ACT I SCENE: The interior of a farmer's cottage; the kitchen. The entrance is at the back right. To the left is the fire-place, an open hearth, with a fire of peat. There is a room door to the right, a pace below the entrance; and another room door below the fire-place. Between the room door and the entrance there is a row of wooden pegs, on which men's coats hang. Below this door is a dresser containing pretty delpht. There is a small window at back, a settle bed folded into a high bench; a small mirror hangs right of the window. A backed chair and some stools are about the hearth. A table to the right with cloth and tea things on it. The cottage looks pretty and comfortable. It is towards the close of an Autumn day.
James Moynihan has finished tea; Anne Hourican is at the back, seated on the settle knitting, and watching James. James Moynihan is about twenty-eight. He has a good forehead, but his face is indeterminate. He has been working in the fields, and is dressed in trousers, shirt, and heavy boots. Anne Hourican is a pretty, dark-haired girl of about nineteen.
James Moynihan rises.
ANNEAnd so you can't stay any longer, James?
JAMES (with a certain solemnity) No, Anne. I told my father I'd be back while there was light, and I'm going back. (He goes to the rack, takes his coat, and puts it on him) Come over to our house to-night, Anne. I'll be watching the girls coming in, and thinking on yourself; there's none of them your match for grace and favour. My father wanted me to see a girl in Arvach. She has three hundred pounds, besides what the priest, her uncle, will leave her. "Father," says I, "listen to me now. Haven't I always worked for you like a steady, useful boy?" "You have," says he. "Did I ever ask you for anything unreasonable?" says I. "No," says he. "Well then," says I, "don't ask me to do unreasonable things. I'm fond of Anne Hourican, and not another girl will I marry. What's money, after all?" says I, "there's gold on the whin-bushes if you only knew it." And he had to leave it at that.
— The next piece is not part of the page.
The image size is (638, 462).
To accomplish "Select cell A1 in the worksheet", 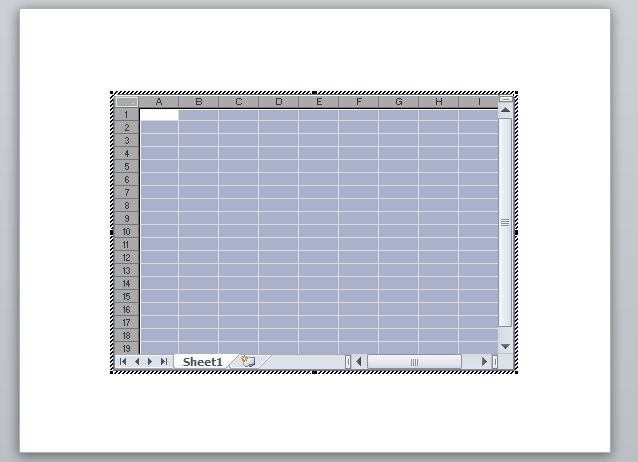I will pyautogui.click(x=159, y=115).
ANNEYou always bring people around.
JAMESThe quiet, reasonable way is the way that people like.
ANNEStill, with all, I'm shy of going into your house.
JAMES Don't doubt but there'll be a welcome before you; come round with Maire.
Anne rises, and comes to him. She has graceful, bird-like movements.
ANNE (putting her hands on James' shoulders) Maybe we won't have a chance of seeing each other after all.
James Moynihan kisses her reverently
JAMES Sit down now, Anne, because there's something I want to show you. Do you ever see "The Shamrock"?
James and Anne go to the settle; they sit down.
JAMES There be good pieces in it sometimes. There's a poem of mine in it this week.
ANNEOf yours, James? Printed, do you mean?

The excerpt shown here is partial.